必ず不実なりとも、智慧はをろかなりとも、
身は不浄なりとも、戒徳は備へずとも、
南無妙法蓮華経と申さば必ず守護し給ふべし。
『祈祷鈔』文永九年。聖祖五十一歳(七三一頁)
守 護
日蓮大聖人の佛教は「事の一念三千」です。観念と現実が一致する、現実に成佛する教えであるということです。
では、現実に成佛するとはどういうことでしょうか。日蓮佛教の成佛は、悟りを開いて佛になるのでも、三十二相(さんじゆうにそう)八十種好(はちじつしゆごう)を具するわけでもありません。
御本佛、御本尊から守護を頂く、これが成佛ということです。
大曼陀羅御本尊、寿量御本佛に守護されて、この世の様々な苦難から逃れる。それが成佛です。
佛とは、この世の苦から解脱した存在です。したがって、苦を減らすことは佛に近づくことであり、苦から逃れることは佛としての一分を具現することなのです。

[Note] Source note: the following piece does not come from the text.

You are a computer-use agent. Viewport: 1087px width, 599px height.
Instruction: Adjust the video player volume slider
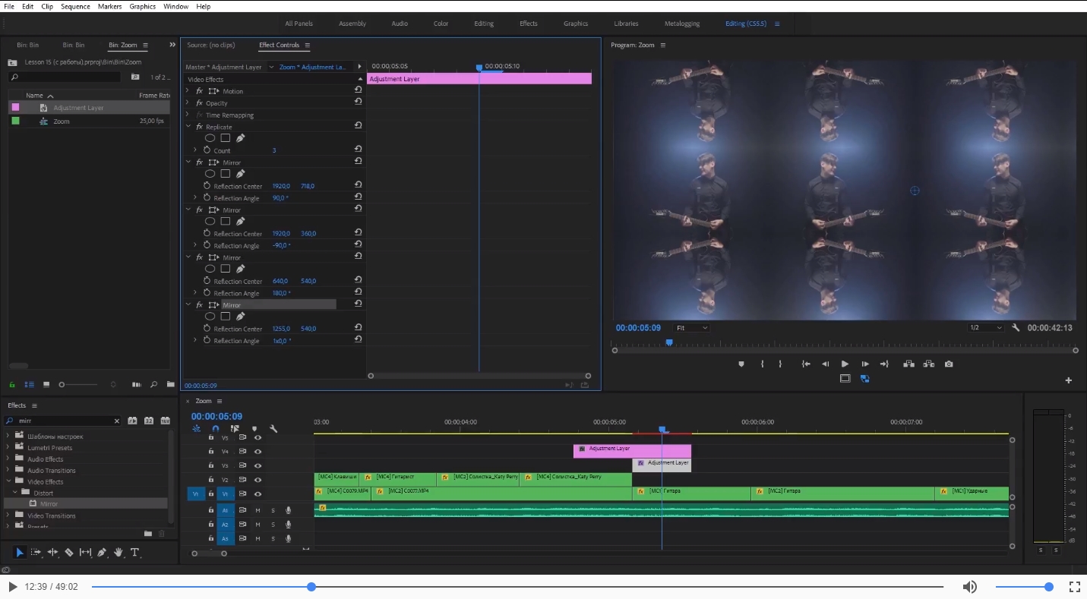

お題目の御守護は絶対です。無条件です。「たとえ不実であったとしても、智慧はおろかであっても、不浄の身であったとしても、戒徳は備えていなくても、南無妙法蓮華経と唱えるならば、必ず守護される」のです。
南無妙法蓮華経と唱えさえすれば必ず守護されるという、この無条件の守護こそが、寿量御本佛の大慈大悲の現れです。それが有り体の事実であり、紛う方なき現実です。
自力を条件にして、これこれをしたから守護を得る、とか、あの修行をすれば守護される、というのではありません。
ただお題目を唱える、というそのことだけで、守護されるという結果が顕れる。日蓮大聖人はそう仰っているのです。
守護に自力は必要ありません。たとえ無知蒙昧の人であろうとも、神秘の守護を頂き、その不可思議によって人生の苦から解脱します。博学多聞の人が、修行をして、覚りを得るのと、同じ結果を得ることができます。これが、お題目の守護であり、日蓮佛教の真相です。
寿量御本佛に守護されている喜びをしみじみと味わいつつ、ともに南無妙法蓮華経と唱えましょう。